Records for this task Block Start

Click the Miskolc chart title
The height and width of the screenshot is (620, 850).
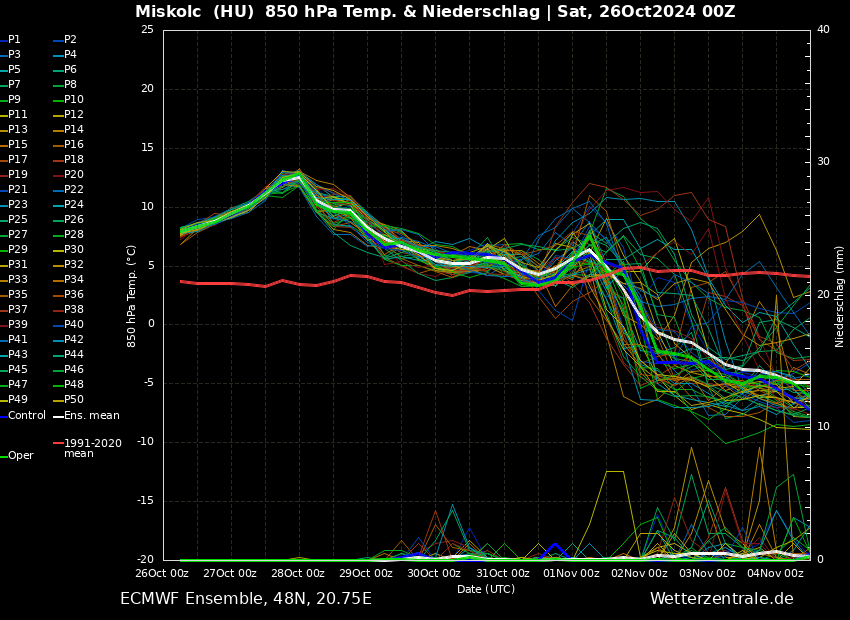click(435, 12)
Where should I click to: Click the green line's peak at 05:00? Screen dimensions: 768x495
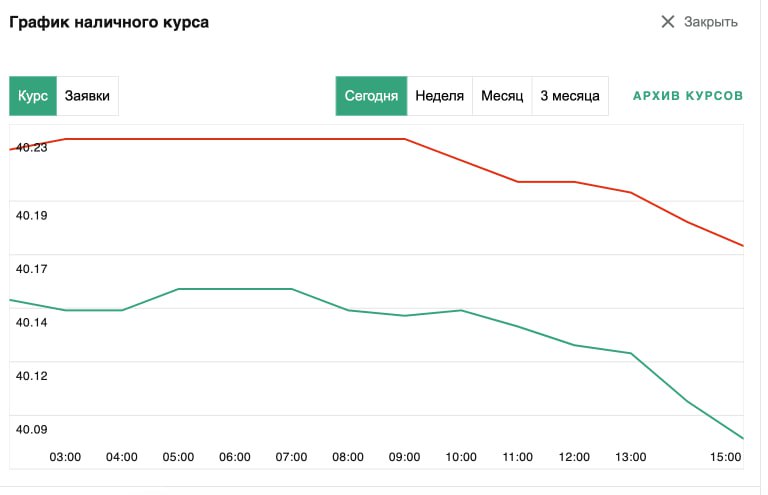point(179,289)
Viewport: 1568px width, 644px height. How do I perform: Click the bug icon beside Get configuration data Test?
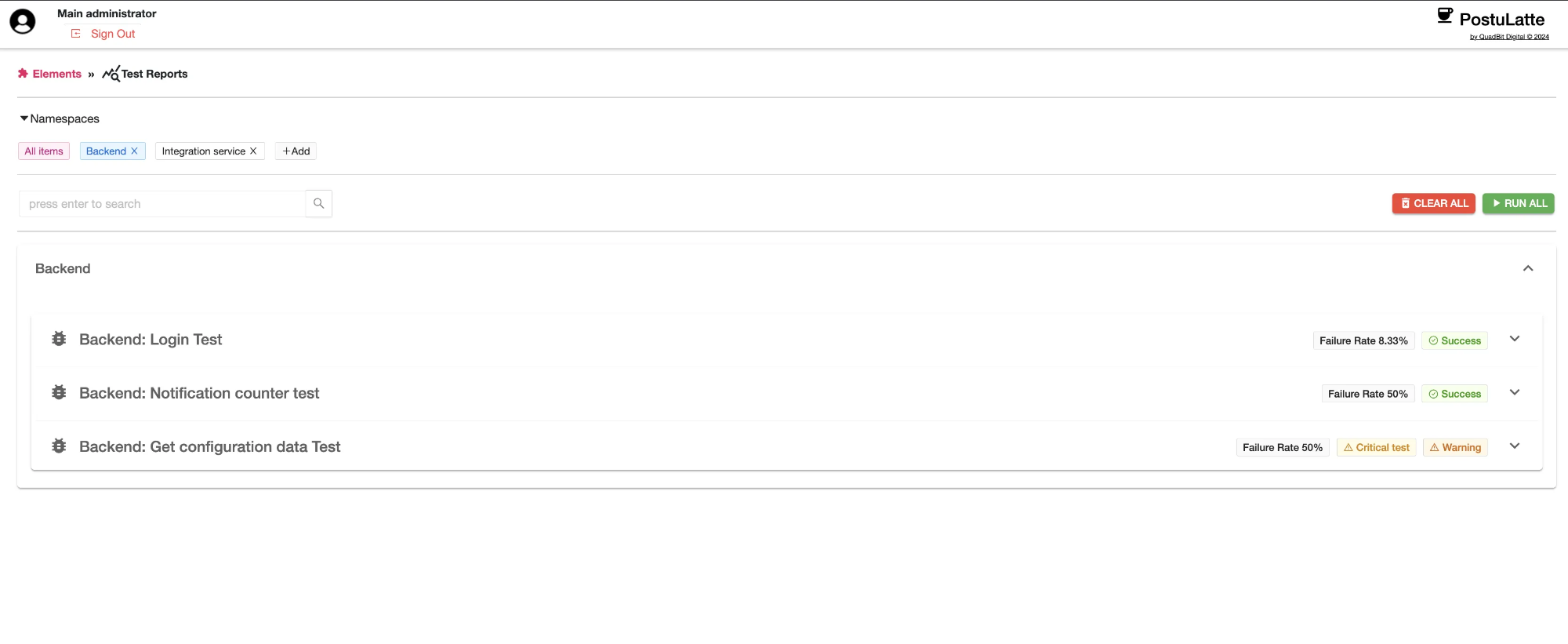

Records for this task Block End

Your answer must be the records above, word for word, with every picture left out.

Click the Miskolc chart title
The height and width of the screenshot is (620, 850).
click(435, 12)
Where should I click to: Click the green line's peak at 05:00? Screen dimensions: 768x495
point(179,289)
Viewport: 1568px width, 644px height. How do I perform: Click the bug icon beside Get configuration data Test?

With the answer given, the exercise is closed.